## [WORK REQUIRED]
Leave out every picture, and return exactly the lines from the line containing "О клинике (18, 187)" through the end of the records below, both inclusive.

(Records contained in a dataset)
%%
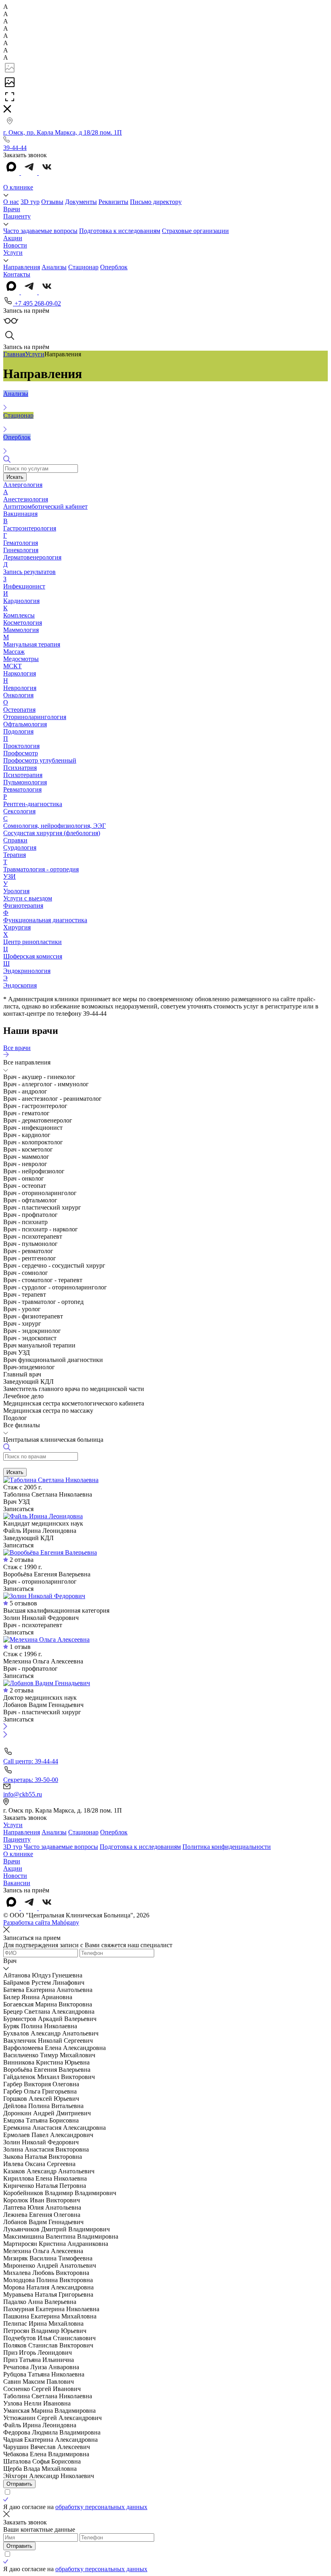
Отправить (19, 2484)
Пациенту (17, 216)
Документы (81, 201)
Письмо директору (156, 201)
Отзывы (52, 201)
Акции (12, 238)
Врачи (11, 209)
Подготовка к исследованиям (119, 230)
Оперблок (114, 267)
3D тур (30, 201)
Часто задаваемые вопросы (40, 230)
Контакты (16, 274)
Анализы (54, 267)
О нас (11, 201)
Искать (14, 477)
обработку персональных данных (101, 2506)
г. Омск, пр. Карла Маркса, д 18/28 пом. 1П (62, 132)
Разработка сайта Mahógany (41, 1922)
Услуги (13, 252)
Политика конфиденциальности (226, 1846)
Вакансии (16, 1883)
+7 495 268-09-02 (37, 303)
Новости (15, 245)
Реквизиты (113, 201)
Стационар (83, 267)
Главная (14, 354)
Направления (21, 267)
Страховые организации (195, 230)
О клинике (18, 187)
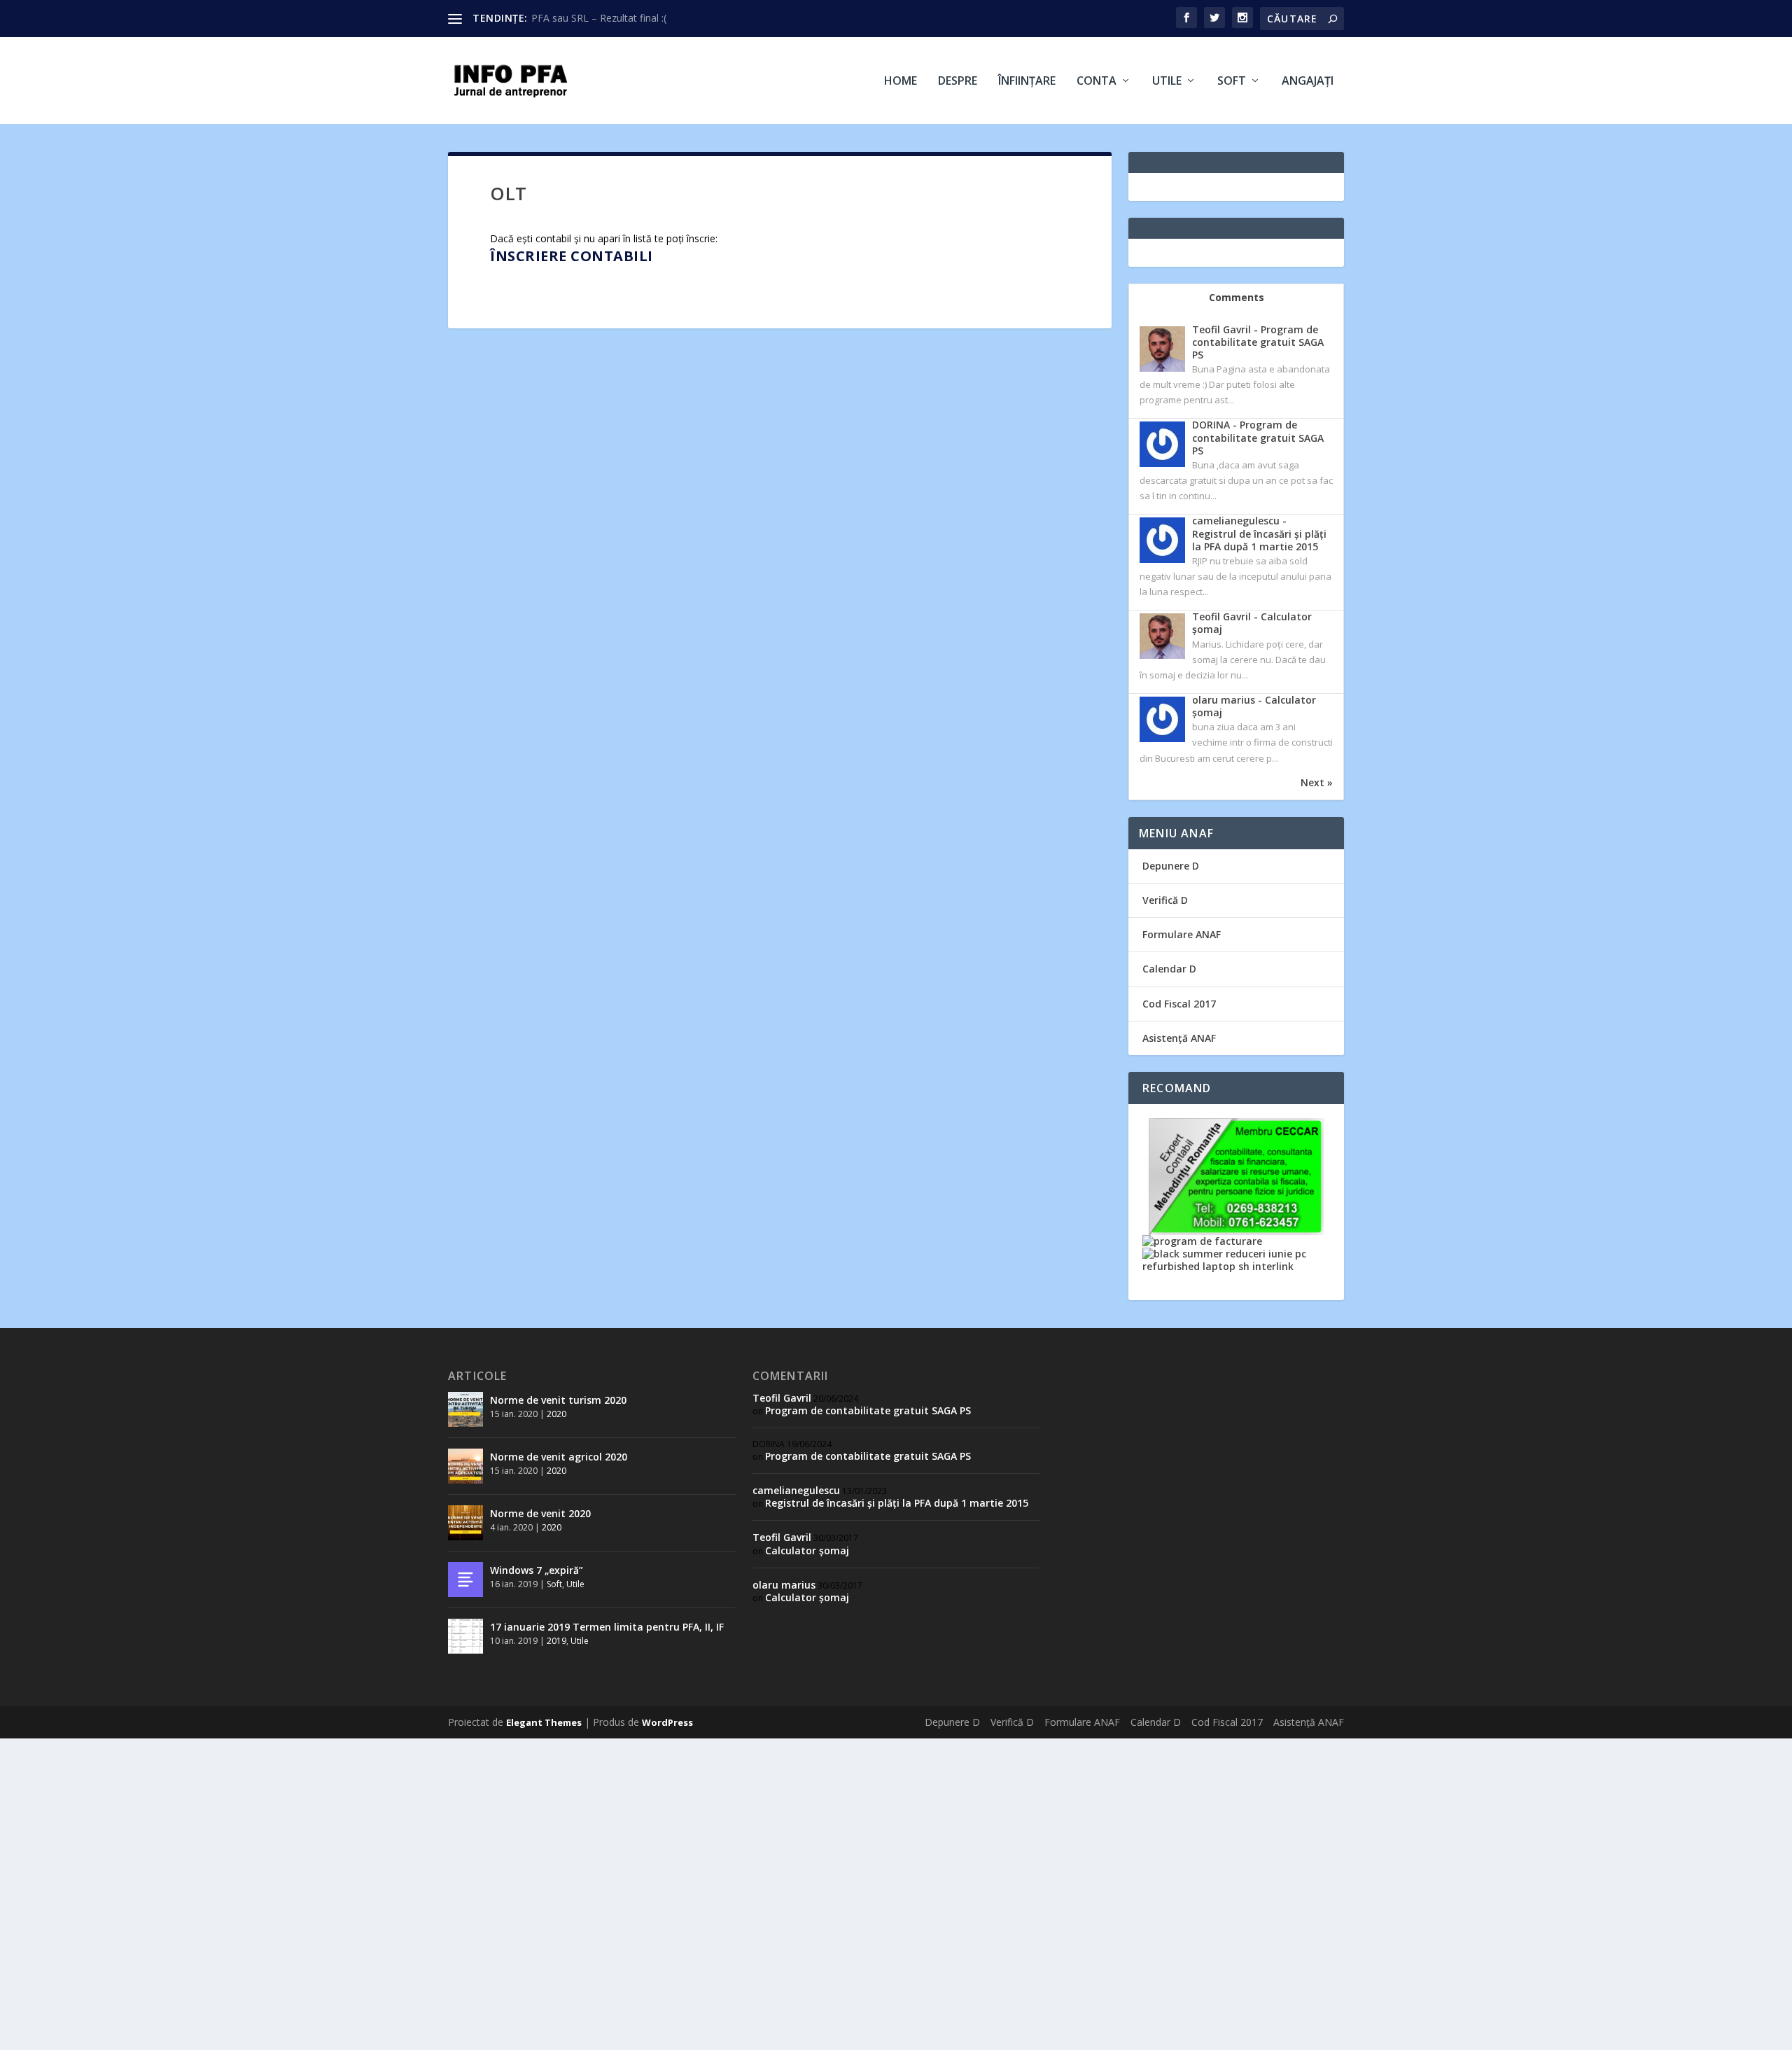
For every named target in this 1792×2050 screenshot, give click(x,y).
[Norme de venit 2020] (465, 1522)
%%
## [REPLY TO THE EXERCISE]
О клинике (18, 187)
For every named target in this 1792×2050 screenshot, give click(x,y).
[Norme de venit 2020] (465, 1522)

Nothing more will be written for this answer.